Glossary

alteration — A change or revision in a record.

breach of contract — Failure to act as required by a contract.

CAD/CAM — A prosthodontic technology for dentistry that used “computer-aided design” and “computer-aided manufacturing” to create in-office restorations; ex. crown, inlay, onlay.

chart — A portion of the complete patient record; the chart receives documentation including dates, treatments, radiographs, instructions, medications, laboratory needs, referral information, and recommended recall.

chartless — A practice that continues to use paper forms but they are scanned into the electronic record and then shredded.

clinical — Pertaining to the chairside treatment of the patient.

cloud computing – The “cloud” is a metaphorical term for the internet; this type of system uses several internet servers to save and secure data, and this data can be accessed from any device with internet access.

confidential — Information to be kept private and secure.

contract — An agreement between two or more parties that is enforceable by law.

current dental terminology (CDT) – A list of descriptive terms and identifying codes maintained by the American Dental Association for reporting dental services and procedures to dental benefit plans.

EHR — Acronym for electronic health record.

ePHI — Acronym for electronic protected health information.
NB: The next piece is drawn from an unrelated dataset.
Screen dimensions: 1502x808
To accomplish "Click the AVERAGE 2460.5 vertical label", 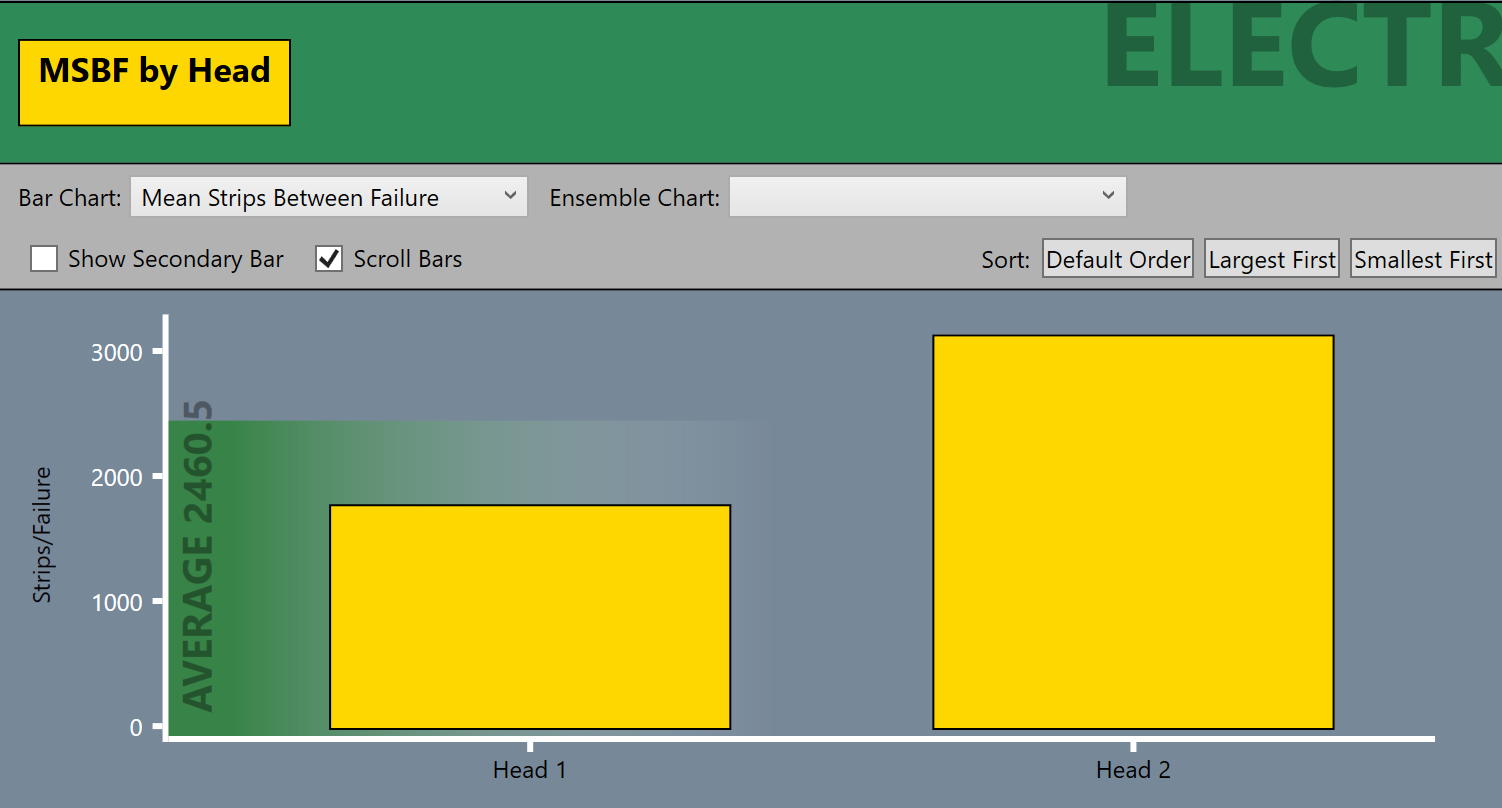I will [x=199, y=556].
financial records — Kept separate from the treatment records, financial records contain the patient information regarding their billing and payments for services rendered.

HIPAA — Acronym for Health Insurance Portability and Accountability Act of 1996.

implied consent — Consent that is established by actions, not written words.

informed consent — Voluntary agreement by a person after knowing sufficient details to make an informed decision to accept treatment.

informed refusal — Voluntary agreement by a person to refuse treatment after knowing sufficient details to make an informed decision.

malpractice — Professional negligence.

negligence — Failure to provide a reasonable level of care.Notice of Privacy Practices — Required under HIPAA; written notification informing patients of the office’s policies related to the use and disclosure of their protected health information.

objective statement — Factual information; not influenced by opinion.

obliterate — To destroy completely, leaving no trace.

paperless — When a dental practice uses only electronic records.

patient record — The patient record is comprised of the patient information forms, clinical treatment forms, financial transaction forms, radiographs, and study models.

Privacy Contact — Required under HIPAA; the designated individual in the office responsible for providing information, receiving complaints, and handling the administration of patients’ rights.

Privacy Officer — Required under HIPAA; the designated individual in the office responsible for developing and implementing the policies and procedures necessary for HIPAA compliance.

PHI — Acronym for protected health information.

scrutiny — A searching examination or investigation.

Standard of Care — The legal duty of a dentist to exercise a degree of skill and care that would be exhibited by other prudent dentists.

subjective statement — Information that is influenced by personal feeling or opinion.

third-party back up system — Using an office site company to back up and secure data.